§ Action item
Start at the line with "Soros: The Man Who Would be Kingmaker, Part IV" in the records below, stop at the line with "Political Islam (515, 2194)", and return every line in that span exactly, the two end lines included.

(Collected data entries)

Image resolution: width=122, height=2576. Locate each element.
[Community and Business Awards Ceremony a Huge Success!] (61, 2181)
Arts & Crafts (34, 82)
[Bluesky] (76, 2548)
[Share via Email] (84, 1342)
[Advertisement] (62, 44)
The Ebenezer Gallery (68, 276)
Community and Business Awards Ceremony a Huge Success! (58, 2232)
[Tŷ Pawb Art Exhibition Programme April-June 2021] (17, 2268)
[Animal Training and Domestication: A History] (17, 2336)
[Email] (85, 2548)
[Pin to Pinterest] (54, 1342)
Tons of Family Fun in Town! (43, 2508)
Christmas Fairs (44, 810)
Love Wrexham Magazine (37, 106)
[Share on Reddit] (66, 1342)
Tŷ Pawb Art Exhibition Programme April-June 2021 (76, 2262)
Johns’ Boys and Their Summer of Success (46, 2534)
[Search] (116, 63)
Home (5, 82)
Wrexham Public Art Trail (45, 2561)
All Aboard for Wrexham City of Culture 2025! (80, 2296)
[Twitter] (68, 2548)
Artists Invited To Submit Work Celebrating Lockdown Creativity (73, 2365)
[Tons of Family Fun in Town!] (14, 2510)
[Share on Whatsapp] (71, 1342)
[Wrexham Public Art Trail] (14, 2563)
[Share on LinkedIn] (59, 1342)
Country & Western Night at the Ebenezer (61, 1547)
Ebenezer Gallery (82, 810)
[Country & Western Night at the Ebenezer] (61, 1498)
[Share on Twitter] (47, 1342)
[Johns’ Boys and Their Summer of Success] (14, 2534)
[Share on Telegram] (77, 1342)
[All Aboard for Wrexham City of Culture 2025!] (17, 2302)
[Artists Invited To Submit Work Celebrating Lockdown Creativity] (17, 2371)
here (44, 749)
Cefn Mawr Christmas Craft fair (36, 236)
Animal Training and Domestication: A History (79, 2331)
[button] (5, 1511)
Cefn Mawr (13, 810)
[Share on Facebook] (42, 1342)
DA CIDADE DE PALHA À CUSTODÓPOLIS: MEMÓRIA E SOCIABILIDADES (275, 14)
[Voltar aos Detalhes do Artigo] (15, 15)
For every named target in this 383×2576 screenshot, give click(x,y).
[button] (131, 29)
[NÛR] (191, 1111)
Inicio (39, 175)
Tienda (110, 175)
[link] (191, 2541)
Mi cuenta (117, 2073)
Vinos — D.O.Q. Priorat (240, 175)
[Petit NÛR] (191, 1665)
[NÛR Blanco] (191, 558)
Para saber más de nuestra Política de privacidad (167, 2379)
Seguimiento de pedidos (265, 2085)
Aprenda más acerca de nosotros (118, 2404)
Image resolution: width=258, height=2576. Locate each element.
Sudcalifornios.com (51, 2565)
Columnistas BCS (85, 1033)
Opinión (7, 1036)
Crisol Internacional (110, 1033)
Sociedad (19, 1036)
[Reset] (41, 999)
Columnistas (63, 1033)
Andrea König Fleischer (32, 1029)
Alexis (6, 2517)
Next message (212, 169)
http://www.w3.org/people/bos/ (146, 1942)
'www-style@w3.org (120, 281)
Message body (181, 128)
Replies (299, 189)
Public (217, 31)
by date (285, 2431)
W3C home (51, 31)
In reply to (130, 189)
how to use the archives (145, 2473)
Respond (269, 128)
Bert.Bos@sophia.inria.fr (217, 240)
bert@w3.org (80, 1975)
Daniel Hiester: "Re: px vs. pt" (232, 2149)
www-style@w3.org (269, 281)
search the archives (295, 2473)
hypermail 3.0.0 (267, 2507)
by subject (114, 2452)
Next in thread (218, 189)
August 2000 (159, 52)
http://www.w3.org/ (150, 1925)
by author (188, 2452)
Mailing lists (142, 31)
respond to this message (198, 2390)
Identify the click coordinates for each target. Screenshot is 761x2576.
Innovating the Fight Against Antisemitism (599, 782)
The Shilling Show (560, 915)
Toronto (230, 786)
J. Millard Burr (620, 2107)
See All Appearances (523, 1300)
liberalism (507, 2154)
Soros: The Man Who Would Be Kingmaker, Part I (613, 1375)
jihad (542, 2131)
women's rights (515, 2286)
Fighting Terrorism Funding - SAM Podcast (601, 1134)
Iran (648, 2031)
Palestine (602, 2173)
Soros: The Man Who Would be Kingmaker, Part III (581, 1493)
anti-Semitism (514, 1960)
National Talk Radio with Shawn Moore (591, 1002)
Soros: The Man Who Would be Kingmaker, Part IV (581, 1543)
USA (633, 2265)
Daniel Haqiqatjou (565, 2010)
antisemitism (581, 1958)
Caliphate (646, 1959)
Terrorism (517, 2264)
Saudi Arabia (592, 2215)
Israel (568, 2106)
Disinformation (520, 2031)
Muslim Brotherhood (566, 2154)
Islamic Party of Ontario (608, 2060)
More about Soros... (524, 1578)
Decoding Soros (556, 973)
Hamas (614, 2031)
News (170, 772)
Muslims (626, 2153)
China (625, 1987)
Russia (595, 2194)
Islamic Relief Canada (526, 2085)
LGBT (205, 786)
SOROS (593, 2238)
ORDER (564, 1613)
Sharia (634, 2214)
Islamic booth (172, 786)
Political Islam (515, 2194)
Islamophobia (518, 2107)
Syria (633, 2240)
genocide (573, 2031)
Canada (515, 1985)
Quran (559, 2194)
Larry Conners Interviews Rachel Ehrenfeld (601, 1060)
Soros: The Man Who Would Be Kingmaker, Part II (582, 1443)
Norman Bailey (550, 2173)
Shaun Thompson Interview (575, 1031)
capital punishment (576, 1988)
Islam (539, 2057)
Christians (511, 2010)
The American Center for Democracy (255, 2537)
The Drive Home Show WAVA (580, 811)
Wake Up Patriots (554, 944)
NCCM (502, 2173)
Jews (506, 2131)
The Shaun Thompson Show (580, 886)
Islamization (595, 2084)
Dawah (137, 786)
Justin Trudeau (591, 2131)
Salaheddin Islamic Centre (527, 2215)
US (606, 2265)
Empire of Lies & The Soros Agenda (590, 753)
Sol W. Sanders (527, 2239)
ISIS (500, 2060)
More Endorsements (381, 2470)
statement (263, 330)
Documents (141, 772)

§ Exercise output
Soros: The Man Who Would be Kingmaker, Part IV (581, 1543)
USA (633, 2265)
Daniel Haqiqatjou (565, 2010)
antisemitism (581, 1958)
Caliphate (646, 1959)
Terrorism (517, 2264)
Saudi Arabia (592, 2215)
Israel (568, 2106)
Disinformation (520, 2031)
Muslim Brotherhood (566, 2154)
Islamic Party of Ontario (608, 2060)
More about Soros... (524, 1578)
Decoding Soros (556, 973)
Hamas (614, 2031)
News (170, 772)
Muslims (626, 2153)
China (625, 1987)
Russia (595, 2194)
Islamic Relief Canada (526, 2085)
LGBT (205, 786)
SOROS (593, 2238)
ORDER (564, 1613)
Sharia (634, 2214)
Islamic booth (172, 786)
Political Islam (515, 2194)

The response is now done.